Now with a presence firmly planted stateside, PEZ found a permanent home here in 1973 in Orange, Connecticut with its one hundred and two thousand square foot facility that includes its factory and visitor center which opened in 2011. Visible from the showroom are portions of the manufacturing process, which commands three shifts a day to turn out 12 million PEZ pieces daily. The dispensers are made oversees and shipped to Orange for packaging.
The visitor center is a cavalcade of dispensers with a veritable who’s who of licensed figures from all walks of popular culture. Popeye’s head was the first three dimensional character to sit atop a dispenser and Santa Claus remains a best seller. Shawn Peterson joined the PEZ team thirteen years ago, but has been collecting the iconic statuettes for the last thirty years. Without missing a beat, he will tell you that 99.9% of the dispensers in the visitor center are part of his private collection.
Peterson’s affinity for the objects began innocently enough, while strolling through flea markets. “There were some dispensers that caught my eye.

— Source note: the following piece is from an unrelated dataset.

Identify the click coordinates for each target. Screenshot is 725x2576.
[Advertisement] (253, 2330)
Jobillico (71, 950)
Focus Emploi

I bought 5 or 10 of them for fifty cents, one thing led to another, and let me see what there is next time I go, and there’s no books, no internet or resources to see what there is at this point. This the late 80s, early 90s, and you start writing letters, asking questions of people, where did you get this, what else have you seen? And one thing led to another and I actively started pursuing collecting these things.”
To date, the Kansas City native has penned three books on PEZ: one on the history of the company and a couple more on collecting this color piece of Americana. He claims he’s the only collector PEZ has ever hired, and if you believe an avocation can be a vocation, well, you need look no further.
PEZ is a private company still run by the Haas family out of Traun, Austria, and according to the company’s website, their product is distributed in eighty countries around the world. It has created close to fifteen hundred dispensers, and has a team of employees assigned to figuring out whose countenance will grace the next dispenser. PEZ closely monitors requests for the use of its images in movies and TV. Before the popular Sitcom, Seinfeld made the junior mint a part of the plot line in an episode, the comic dispensed a little humor of his own in Season 3, episode 14, bringing along his Tweety Bird dispenser to a piano recital.
For more information on the PEZ center and its hours of operation go to: us.pez.com
If you’re in for a deeper dive, you can take in PEZAMANIA, the annual PEZ convention, now in its 32nd year which takes place this year in Independence, Ohio. For more information head to Pezamania.com
Tom Farkas is a freelance writer, editor and producer and took all of the photos included in this article.